*The input*:
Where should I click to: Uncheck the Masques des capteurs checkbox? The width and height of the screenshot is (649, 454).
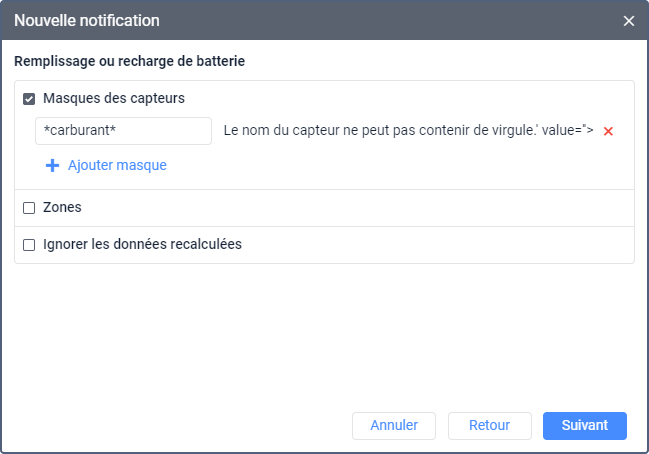tap(29, 99)
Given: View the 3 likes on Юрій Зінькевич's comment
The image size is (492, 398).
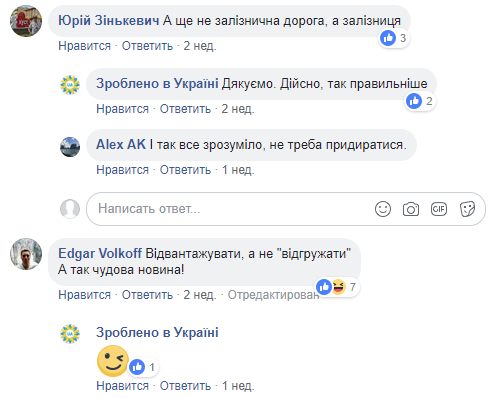Looking at the screenshot, I should click(x=394, y=38).
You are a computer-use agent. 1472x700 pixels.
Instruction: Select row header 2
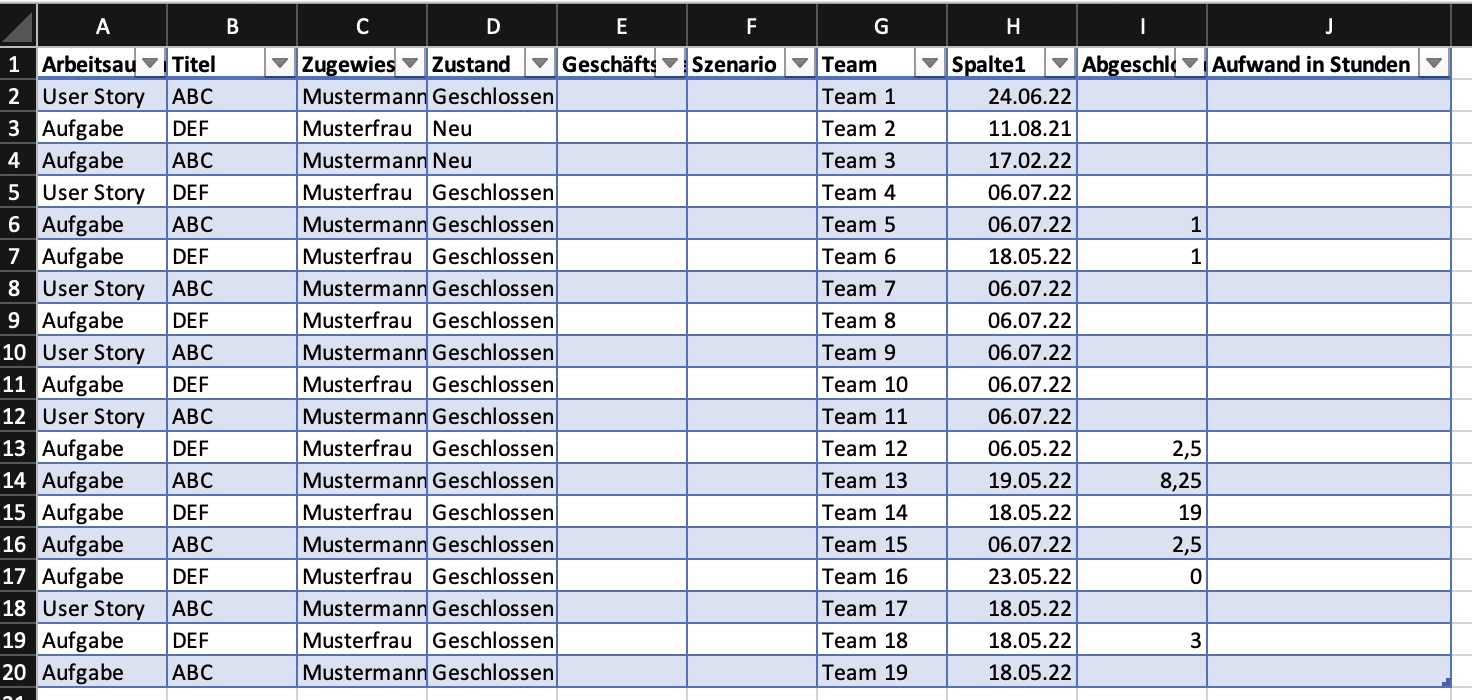(19, 96)
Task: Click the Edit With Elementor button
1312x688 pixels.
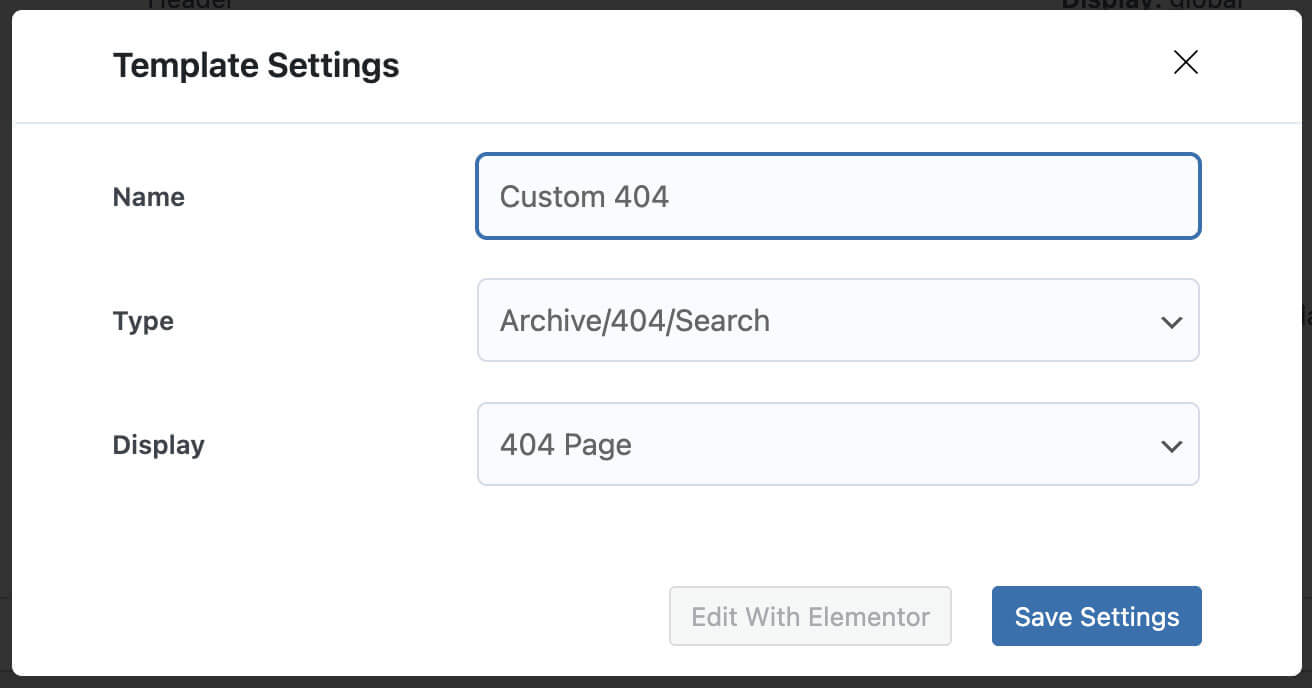Action: point(810,616)
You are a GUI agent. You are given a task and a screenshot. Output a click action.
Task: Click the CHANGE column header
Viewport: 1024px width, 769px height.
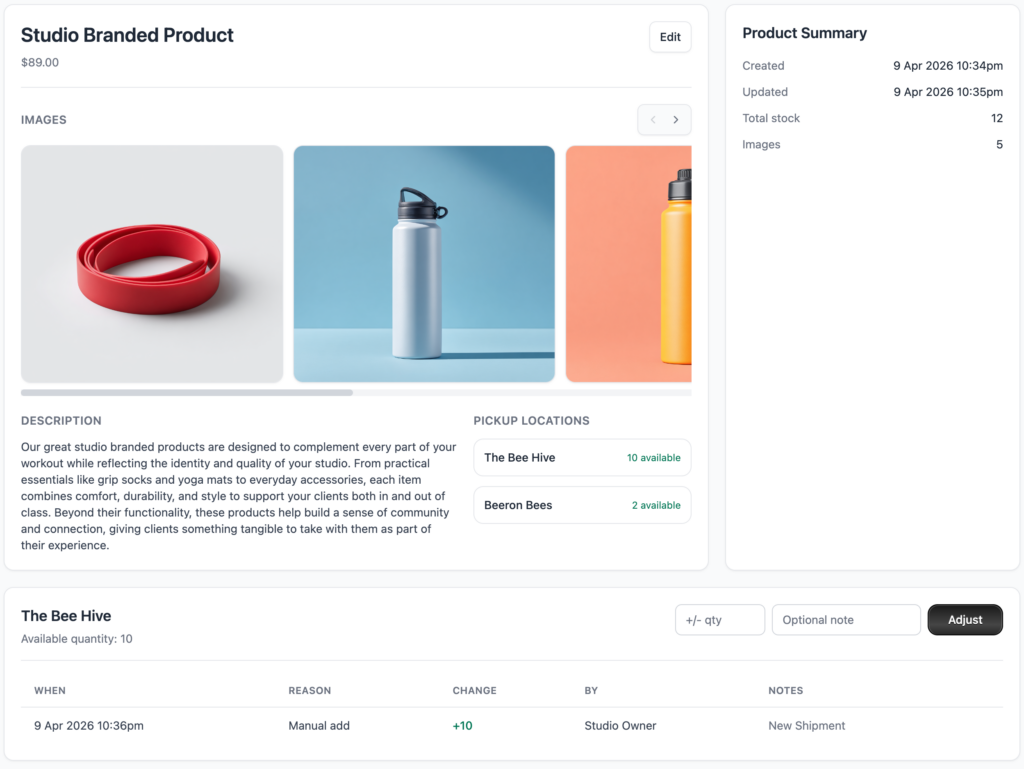(474, 691)
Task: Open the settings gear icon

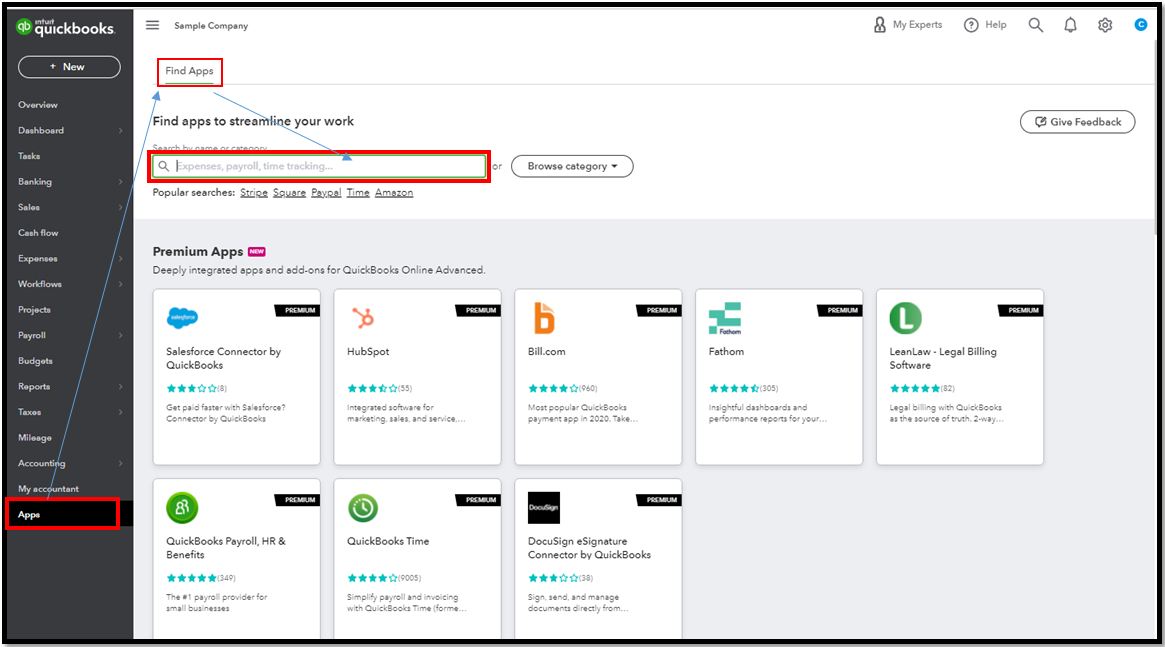Action: pos(1105,25)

*The task*: Nothing but the lines from the line with "Task: Click the Edit With Elementor button" through the last line of the listing should be copied, exactly and with both ends kept. Leave pictures out.

*Result*:
Task: Click the Edit With Elementor button
1312x688 pixels.
Action: point(810,616)
You are a GUI agent. You are given a task and a screenshot. Output a click action.
Task: Click the CHANGE column header
Viewport: 1024px width, 769px height.
(474, 691)
Task: Open the settings gear icon

Action: pos(1105,25)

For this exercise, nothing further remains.